For Schau and Gilly, ‘[…] personal Web sites allow consumers to self-present 24/7 beyond a regional setting to the virtual world’ (2003: 387); similarly, on the blogosphere, whom a blogger knows may enhance her online visibility and credibility. To paraphrase Walter Rettberg, blogging not only enables a presentation of the self as individuals; it allows for users to ‘publicly proclaim our relationships’ (2008: 75-76). As a recognised form of social media (Page 2012), blogs may serve as a platform on which to display one’s network, which Dominick refers to as ‘social association’ (1999: 655) and thereby express one’s social competence (Bortree 2005; Dominick 1999), possibly producing benefits.

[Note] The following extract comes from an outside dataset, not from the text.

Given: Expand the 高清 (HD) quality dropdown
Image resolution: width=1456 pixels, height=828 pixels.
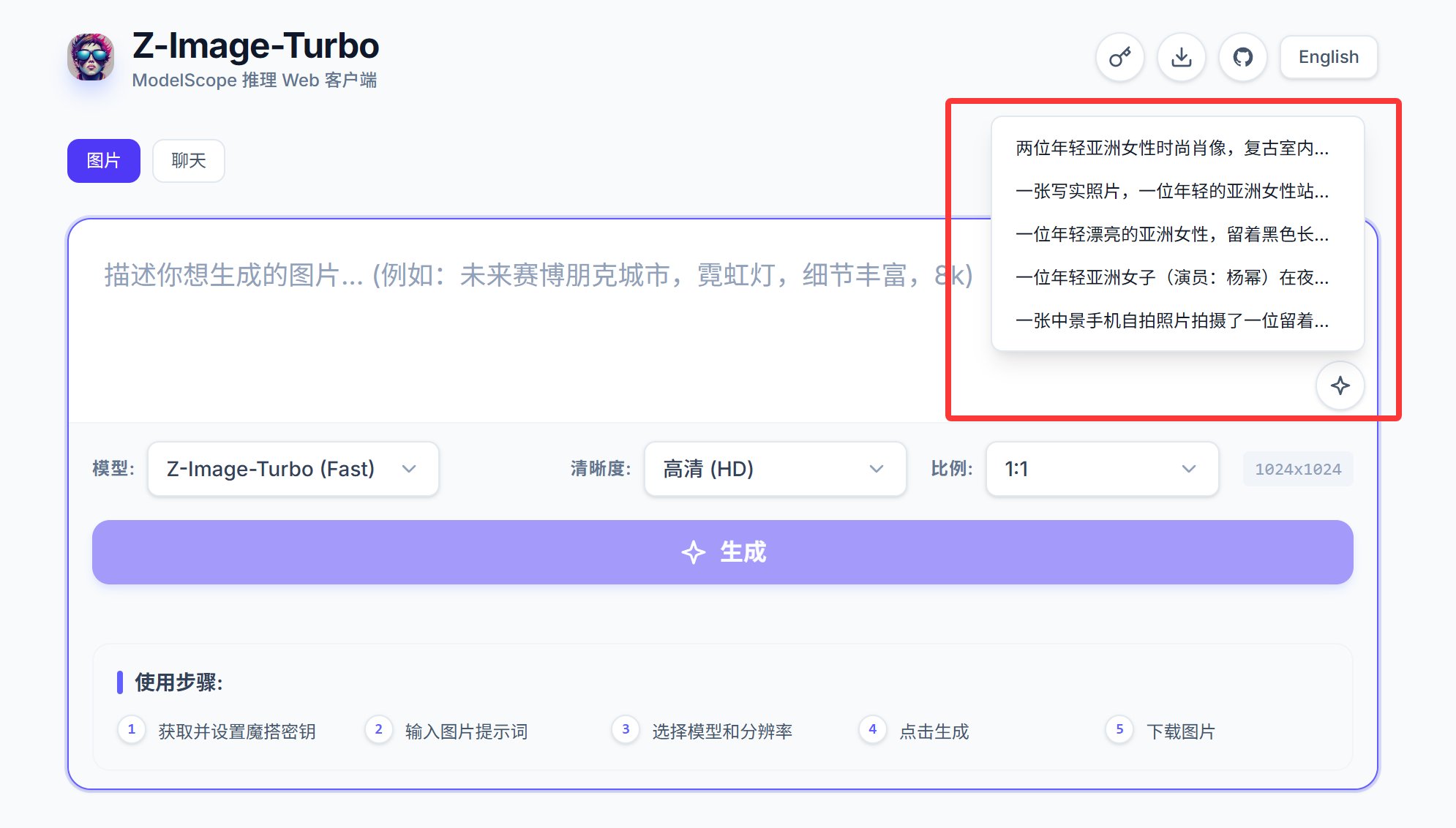Looking at the screenshot, I should 774,469.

In this paper, I address Quebecoises’ use of blogging as a platform for aiming to build, sustain and display social relationships, either primarily online or offline. My fieldwork interviews, conducted in 2008-2009, as well as data found on participants’ blogs, reveal many reasons for blogging including being able to connect with others who share similar worldviews, experiences or interests. However, in order to connect with others, one has to display her social competence, or online cred, by clearly demonstrating her status as a blogger worthy of one’s attention and words. My own online credibility was assessed by a blogger who, when I requested by email to meet with her for my doctoral research, replied using the following words: ‘Dear Laurence,’ and went on to describe me using information she found online: ‘scholarly, vegetarian, twin sister, feminist and living in the Outaouais region, although soon to return to Sussex, England’. These descriptors revealed that she had looked up my credentials, most of which are mentioned or referenced on my research blog, set up for the purpose of my doctoral degree, and perhaps felt that she knew enough about me to agree to participate in my project.
Though I first became cognisant of the phenomenon of social association when reading the aforementioned email, its importance in shaping bloggers’ understandings of their own actions and interactions eluded me. However, data collected during my doctoral research compels me to argue that blogging serves to portray one’s existing relationships in an attempt to solidify or to expand one’s social networks and thereby obtain related advantages. Furthermore, I suggest that there is a sense of tension that arises from wanting to present one’s network as it may mean forfeiting online comfort levels by bringing together diverse personal acquaintances. Indeed, presenting one’s network exposes bloggers to audiences that are colliding (Walker Rettberg 2008) like never before in their offline lives, which may have direct negative consequences on their pre-existing social networks.
References
• Bortree, Denise Sevick (2005), ‘Presentation of Self on the Web: an ethnographic study of teenage girls’ weblogs’. in Education, Communication & Information, 5 (1), pp. 25-39
• Dominick, Joseph R. (1999) ‘Who do you think you are? Personal home pages and self- presentation on the World Wide Web’, in Journalism and Mass Communication Quarterly, 76(4), pp. 646–658
• Page, Ruth E. (2012), Stories and Social Media. Identities and Interaction. New York, London: Routledge, 240 p.
• Schau, Hope Jensen and Mary C. Gilly (2003). ‘We Are What we Post? Self-Presentation in Personal Web Space’. in Journal of Consumer Research 30(3). pp. 385-404.
• Walker Rettberg, Jill (2008), Blogging. Cambridge: Polity Press, 176 p.